- _Short problem_: Reproduce in full and without alteration the blog post below that begins "There are few things more puerile".

- _Document section_:
>> start
There are few things more puerile …

Jun 13, 2012 20:17


… than that inane, smug, adolescent incantation of ‘Can’t Stop the Signal’: at once twee, subliterate, and counterproductively annoying.



Note that I say ‘few’: not, ‘none’; whereby hangs a tale.

It is I think generally known that I do not much like Mr Obama. I don’t like his politics, I don’t like his economic views, such as they are, and I particularly don’t like his idea of what constitutes being an Ally. His treatment of the Right Honourable the Member for Kirkcaldy and Cowdenbeath, what time that very Gordon Brown MP (for it was he) was HM First Lord of the Treasury, was contemptible and unforgiveable: barracking prime ministers is my job, not his. And I consider - as anyone watching the EU crisis, the Falklands, and anything else, frankly, must consider - Mr Obama (and his administration) to be not merely not an Ally, but an actual enemy to the Crown and the United Kingdom.

And it should never occur to me that I should instruct American citizens to vote against (or for) him or any other candidate. (It occurred to the Grauniad, who mounted a campaign in 2004 to have their lickspittle readers write, unsolicited, to random Ohioans to urge them to vote for Mr Kerry over Mr Bush, thereby, one suspects, assuring that the worthy citizens of Ohio helped re-elect the latter: very un-British, that; but, then, that’s really what one had expected from the Great Minds at the Grauniad.)
>> end
- _Stored records_:
>> start
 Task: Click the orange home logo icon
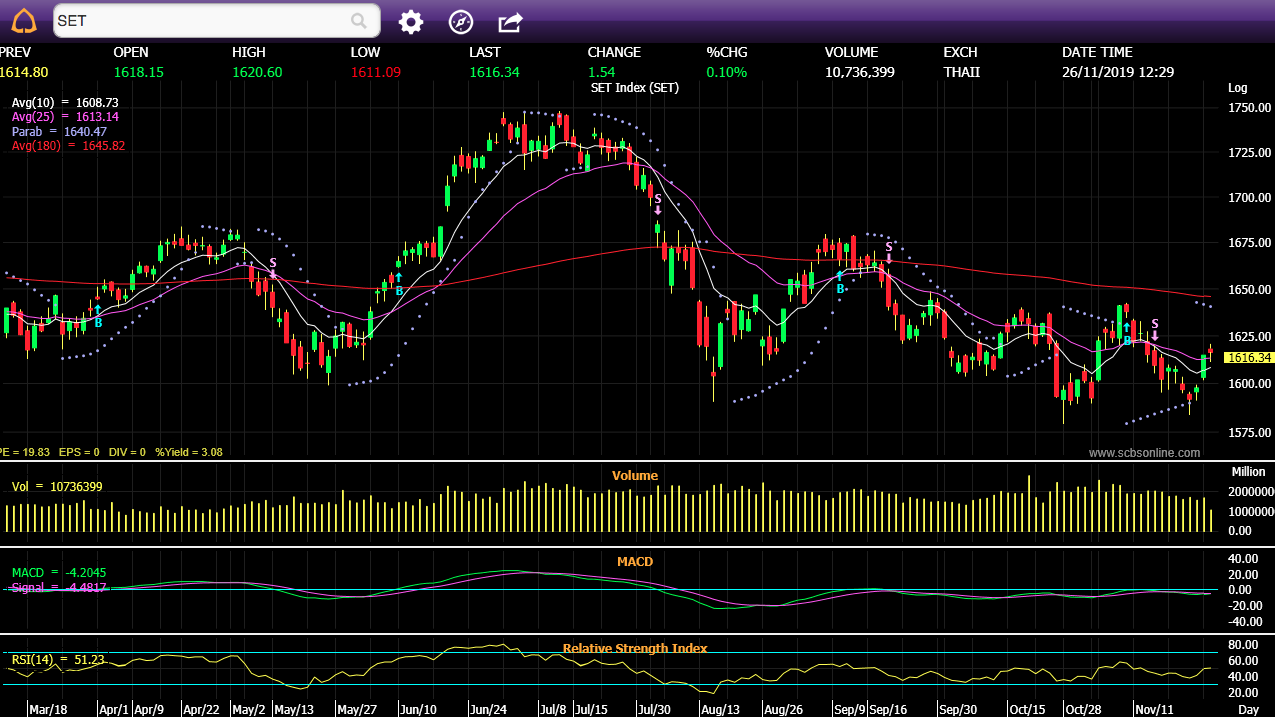point(23,21)
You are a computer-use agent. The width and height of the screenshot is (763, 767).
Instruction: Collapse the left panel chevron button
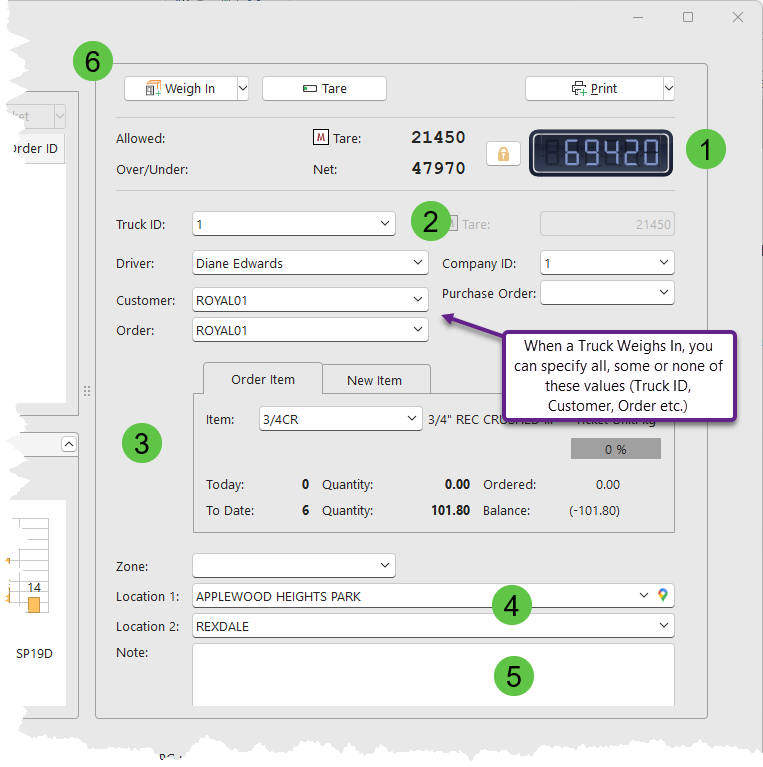click(x=68, y=443)
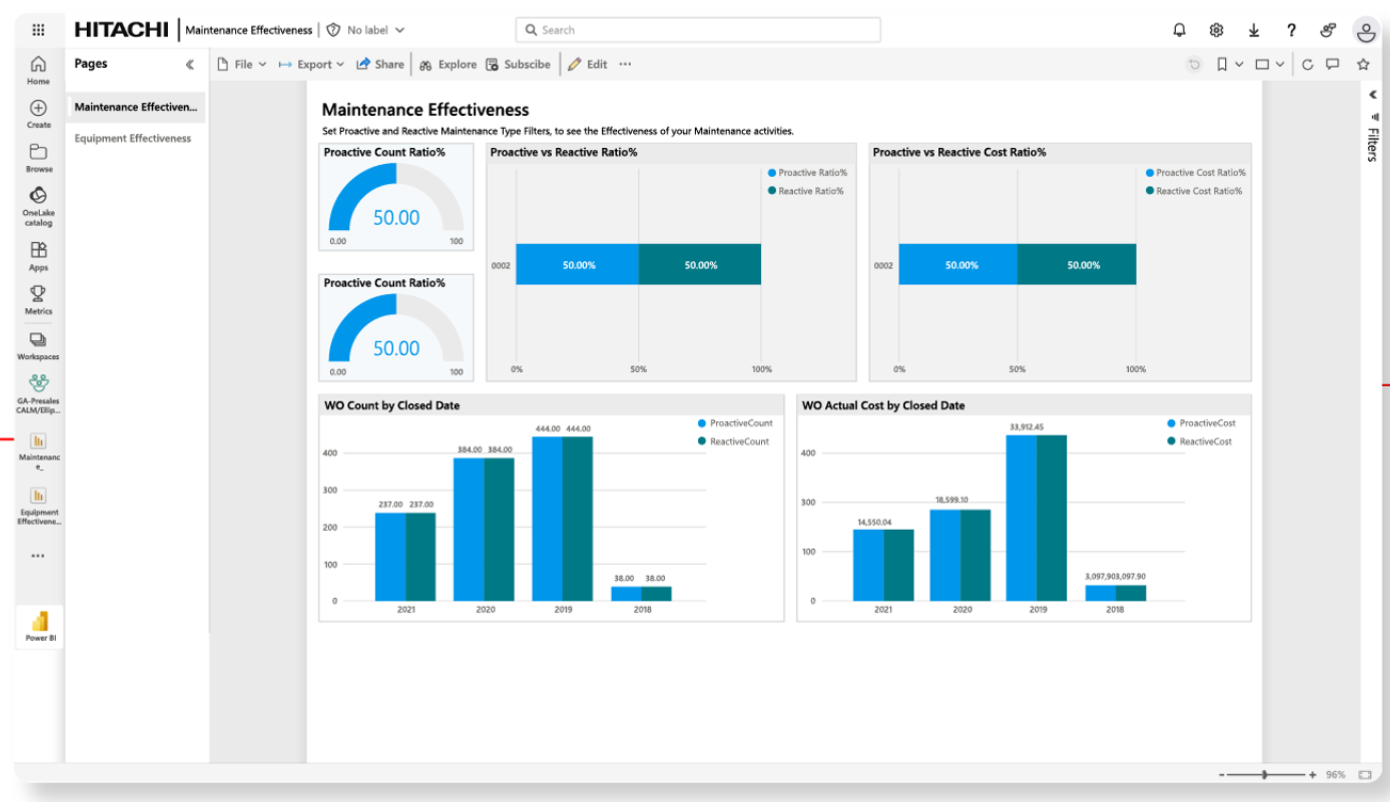This screenshot has height=802, width=1390.
Task: Click the download arrow icon in header
Action: pyautogui.click(x=1253, y=31)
>> end
- _Full output_:
There are few things more puerile …

Jun 13, 2012 20:17


… than that inane, smug, adolescent incantation of ‘Can’t Stop the Signal’: at once twee, subliterate, and counterproductively annoying.



Note that I say ‘few’: not, ‘none’; whereby hangs a tale.

It is I think generally known that I do not much like Mr Obama. I don’t like his politics, I don’t like his economic views, such as they are, and I particularly don’t like his idea of what constitutes being an Ally. His treatment of the Right Honourable the Member for Kirkcaldy and Cowdenbeath, what time that very Gordon Brown MP (for it was he) was HM First Lord of the Treasury, was contemptible and unforgiveable: barracking prime ministers is my job, not his. And I consider - as anyone watching the EU crisis, the Falklands, and anything else, frankly, must consider - Mr Obama (and his administration) to be not merely not an Ally, but an actual enemy to the Crown and the United Kingdom.

And it should never occur to me that I should instruct American citizens to vote against (or for) him or any other candidate. (It occurred to the Grauniad, who mounted a campaign in 2004 to have their lickspittle readers write, unsolicited, to random Ohioans to urge them to vote for Mr Kerry over Mr Bush, thereby, one suspects, assuring that the worthy citizens of Ohio helped re-elect the latter: very un-British, that; but, then, that’s really what one had expected from the Great Minds at the Grauniad.)